▶ **TASK STATEMENT**
Repeat, exactly and alone, every line from the line that contains "You are a computer-use agent. Viewport: 1357px" to the end of the entries.
<<<<
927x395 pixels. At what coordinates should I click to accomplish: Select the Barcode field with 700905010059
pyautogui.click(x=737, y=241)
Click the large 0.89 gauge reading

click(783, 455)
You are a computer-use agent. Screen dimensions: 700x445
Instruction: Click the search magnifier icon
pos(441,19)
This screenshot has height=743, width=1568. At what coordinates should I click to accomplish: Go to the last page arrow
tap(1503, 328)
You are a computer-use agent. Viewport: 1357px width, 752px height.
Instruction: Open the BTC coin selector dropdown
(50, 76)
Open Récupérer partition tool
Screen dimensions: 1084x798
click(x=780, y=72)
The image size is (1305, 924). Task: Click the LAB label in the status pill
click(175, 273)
>>>>
▶ **REPLY**
You are a computer-use agent. Viewport: 1357px width, 752px height.
Instruction: Open the BTC coin selector dropdown
(50, 76)
Open Récupérer partition tool
Screen dimensions: 1084x798
click(x=780, y=72)
The image size is (1305, 924). Task: Click the LAB label in the status pill
click(175, 273)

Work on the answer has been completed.